** MATERIAL PROVIDED **
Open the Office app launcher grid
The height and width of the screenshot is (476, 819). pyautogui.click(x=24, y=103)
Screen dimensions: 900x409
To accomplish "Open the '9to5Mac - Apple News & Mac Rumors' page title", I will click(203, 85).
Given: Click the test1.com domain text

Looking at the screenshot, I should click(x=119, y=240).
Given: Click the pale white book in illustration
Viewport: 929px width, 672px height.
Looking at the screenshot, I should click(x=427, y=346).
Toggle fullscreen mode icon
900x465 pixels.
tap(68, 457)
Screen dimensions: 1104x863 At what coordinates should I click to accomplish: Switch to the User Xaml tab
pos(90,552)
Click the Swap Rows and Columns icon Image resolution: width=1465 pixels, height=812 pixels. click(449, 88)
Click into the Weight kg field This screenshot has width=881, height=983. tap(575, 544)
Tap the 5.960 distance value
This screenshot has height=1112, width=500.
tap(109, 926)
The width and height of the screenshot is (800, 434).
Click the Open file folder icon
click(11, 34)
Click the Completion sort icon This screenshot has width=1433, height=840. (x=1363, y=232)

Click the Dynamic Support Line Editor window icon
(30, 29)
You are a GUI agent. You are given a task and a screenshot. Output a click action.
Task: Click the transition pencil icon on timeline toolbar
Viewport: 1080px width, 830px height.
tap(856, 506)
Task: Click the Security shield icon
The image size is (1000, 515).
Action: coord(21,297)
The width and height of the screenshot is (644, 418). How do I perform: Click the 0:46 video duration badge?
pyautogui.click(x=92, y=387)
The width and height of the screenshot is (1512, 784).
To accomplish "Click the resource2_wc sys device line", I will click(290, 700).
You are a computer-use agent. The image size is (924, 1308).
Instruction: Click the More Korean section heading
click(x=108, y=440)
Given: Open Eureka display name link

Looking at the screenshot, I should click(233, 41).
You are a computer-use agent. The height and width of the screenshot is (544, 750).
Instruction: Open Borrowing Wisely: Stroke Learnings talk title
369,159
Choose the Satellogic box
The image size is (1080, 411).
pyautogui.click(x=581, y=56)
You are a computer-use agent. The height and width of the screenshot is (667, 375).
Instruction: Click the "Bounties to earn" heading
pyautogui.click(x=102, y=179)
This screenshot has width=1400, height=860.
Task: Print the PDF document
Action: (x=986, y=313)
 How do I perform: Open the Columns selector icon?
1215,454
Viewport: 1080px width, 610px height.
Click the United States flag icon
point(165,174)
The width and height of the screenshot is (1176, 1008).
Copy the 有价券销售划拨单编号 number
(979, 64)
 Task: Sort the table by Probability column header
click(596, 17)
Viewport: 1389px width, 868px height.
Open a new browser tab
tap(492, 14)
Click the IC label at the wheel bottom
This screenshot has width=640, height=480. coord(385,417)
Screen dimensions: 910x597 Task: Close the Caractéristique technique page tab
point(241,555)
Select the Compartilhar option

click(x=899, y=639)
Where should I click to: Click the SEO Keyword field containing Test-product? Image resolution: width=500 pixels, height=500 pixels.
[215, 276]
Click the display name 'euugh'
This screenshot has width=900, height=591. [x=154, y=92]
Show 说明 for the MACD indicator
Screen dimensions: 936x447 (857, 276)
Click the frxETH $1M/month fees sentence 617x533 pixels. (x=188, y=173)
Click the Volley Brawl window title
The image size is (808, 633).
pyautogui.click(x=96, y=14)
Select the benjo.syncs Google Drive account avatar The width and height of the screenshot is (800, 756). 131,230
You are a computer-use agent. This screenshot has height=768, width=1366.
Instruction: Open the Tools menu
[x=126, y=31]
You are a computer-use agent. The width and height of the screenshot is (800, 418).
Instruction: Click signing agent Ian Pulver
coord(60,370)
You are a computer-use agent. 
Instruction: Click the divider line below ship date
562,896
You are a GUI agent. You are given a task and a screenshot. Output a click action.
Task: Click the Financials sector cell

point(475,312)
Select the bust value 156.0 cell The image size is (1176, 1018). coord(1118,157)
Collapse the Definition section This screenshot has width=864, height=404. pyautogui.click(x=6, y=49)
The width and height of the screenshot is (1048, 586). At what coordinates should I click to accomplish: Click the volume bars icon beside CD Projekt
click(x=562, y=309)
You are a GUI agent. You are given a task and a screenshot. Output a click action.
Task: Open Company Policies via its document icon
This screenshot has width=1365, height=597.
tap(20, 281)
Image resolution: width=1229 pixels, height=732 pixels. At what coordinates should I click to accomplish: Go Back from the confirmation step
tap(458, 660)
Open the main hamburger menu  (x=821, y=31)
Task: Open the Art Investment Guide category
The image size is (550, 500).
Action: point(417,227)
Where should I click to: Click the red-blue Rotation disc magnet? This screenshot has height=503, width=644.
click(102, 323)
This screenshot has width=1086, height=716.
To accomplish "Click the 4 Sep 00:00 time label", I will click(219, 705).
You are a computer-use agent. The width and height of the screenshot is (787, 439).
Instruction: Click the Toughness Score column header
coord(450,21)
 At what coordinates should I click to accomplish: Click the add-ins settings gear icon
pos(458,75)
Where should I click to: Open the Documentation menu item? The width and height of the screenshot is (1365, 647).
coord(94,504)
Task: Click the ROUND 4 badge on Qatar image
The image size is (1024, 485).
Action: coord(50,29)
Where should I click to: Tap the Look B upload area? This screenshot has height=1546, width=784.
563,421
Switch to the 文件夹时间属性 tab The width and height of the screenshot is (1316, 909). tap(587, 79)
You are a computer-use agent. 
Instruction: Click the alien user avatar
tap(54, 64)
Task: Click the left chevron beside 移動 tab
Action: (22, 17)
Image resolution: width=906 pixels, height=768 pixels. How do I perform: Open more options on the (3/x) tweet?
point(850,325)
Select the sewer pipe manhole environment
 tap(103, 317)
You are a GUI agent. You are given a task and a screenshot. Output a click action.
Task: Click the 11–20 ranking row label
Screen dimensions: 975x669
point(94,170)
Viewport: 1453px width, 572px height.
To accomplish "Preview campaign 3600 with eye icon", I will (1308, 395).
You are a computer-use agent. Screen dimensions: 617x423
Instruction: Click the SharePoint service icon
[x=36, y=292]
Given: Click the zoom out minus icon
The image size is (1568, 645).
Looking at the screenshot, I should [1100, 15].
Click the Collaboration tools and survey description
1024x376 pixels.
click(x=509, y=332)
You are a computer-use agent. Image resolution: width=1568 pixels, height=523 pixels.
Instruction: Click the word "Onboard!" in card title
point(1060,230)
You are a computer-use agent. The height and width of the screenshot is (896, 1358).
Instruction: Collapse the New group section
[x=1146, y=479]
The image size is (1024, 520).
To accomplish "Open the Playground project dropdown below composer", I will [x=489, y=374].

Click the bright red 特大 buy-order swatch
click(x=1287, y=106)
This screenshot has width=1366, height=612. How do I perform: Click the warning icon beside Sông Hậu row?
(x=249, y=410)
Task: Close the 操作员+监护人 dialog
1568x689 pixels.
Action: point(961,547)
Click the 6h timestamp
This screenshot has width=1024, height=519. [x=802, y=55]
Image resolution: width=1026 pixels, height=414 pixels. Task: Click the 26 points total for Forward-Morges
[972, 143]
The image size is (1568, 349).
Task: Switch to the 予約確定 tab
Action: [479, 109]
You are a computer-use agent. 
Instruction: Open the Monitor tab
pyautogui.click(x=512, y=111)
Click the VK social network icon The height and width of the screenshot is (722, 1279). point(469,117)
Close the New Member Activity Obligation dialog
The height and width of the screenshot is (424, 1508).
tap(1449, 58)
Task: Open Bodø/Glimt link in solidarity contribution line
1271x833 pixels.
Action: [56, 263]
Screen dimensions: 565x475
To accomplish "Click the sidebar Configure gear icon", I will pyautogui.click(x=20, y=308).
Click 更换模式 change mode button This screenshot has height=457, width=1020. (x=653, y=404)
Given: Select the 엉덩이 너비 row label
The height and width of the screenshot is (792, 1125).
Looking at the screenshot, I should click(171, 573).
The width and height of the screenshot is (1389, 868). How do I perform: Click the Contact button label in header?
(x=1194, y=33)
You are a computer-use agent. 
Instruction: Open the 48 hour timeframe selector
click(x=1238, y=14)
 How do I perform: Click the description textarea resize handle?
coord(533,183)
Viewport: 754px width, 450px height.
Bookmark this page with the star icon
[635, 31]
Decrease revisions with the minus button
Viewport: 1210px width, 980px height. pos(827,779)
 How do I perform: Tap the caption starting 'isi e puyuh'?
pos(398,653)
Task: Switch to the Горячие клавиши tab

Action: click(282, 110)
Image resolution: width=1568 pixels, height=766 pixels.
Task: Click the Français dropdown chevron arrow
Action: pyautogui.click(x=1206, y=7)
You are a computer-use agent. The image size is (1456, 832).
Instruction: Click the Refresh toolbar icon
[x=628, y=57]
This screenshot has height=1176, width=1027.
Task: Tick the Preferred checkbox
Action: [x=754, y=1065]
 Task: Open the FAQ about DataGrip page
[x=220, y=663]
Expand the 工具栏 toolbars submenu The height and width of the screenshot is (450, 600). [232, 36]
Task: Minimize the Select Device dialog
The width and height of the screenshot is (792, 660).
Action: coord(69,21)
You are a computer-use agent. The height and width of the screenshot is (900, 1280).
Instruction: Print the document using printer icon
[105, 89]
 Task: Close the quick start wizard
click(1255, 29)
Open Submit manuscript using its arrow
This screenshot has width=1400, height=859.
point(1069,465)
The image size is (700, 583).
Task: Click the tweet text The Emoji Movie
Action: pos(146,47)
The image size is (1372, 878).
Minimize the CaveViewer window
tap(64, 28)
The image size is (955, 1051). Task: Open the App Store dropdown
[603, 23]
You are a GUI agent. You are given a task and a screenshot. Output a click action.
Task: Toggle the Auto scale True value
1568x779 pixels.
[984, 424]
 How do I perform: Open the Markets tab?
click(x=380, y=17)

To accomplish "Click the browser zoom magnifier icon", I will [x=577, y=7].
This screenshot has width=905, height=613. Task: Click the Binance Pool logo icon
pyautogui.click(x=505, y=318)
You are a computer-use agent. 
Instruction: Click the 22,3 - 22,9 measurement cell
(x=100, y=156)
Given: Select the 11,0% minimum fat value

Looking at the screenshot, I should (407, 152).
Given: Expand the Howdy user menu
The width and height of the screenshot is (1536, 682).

** ASSIGNMENT **
Write out exactly the final stretch of the records: the line containing "The image size is (1372, 878)." and every line after it, through the last, and nothing else.

** TASK SOLUTION **
The image size is (1372, 878).
Minimize the CaveViewer window
tap(64, 28)
The image size is (955, 1051). Task: Open the App Store dropdown
[603, 23]
You are a GUI agent. You are given a task and a screenshot. Output a click action.
Task: Toggle the Auto scale True value
1568x779 pixels.
[984, 424]
 How do I perform: Open the Markets tab?
click(x=380, y=17)

To accomplish "Click the browser zoom magnifier icon", I will [x=577, y=7].
This screenshot has width=905, height=613. Task: Click the Binance Pool logo icon
pyautogui.click(x=505, y=318)
You are a computer-use agent. 
Instruction: Click the 22,3 - 22,9 measurement cell
(x=100, y=156)
Given: Select the 11,0% minimum fat value

Looking at the screenshot, I should (407, 152).
Given: Expand the Howdy user menu
The width and height of the screenshot is (1536, 682).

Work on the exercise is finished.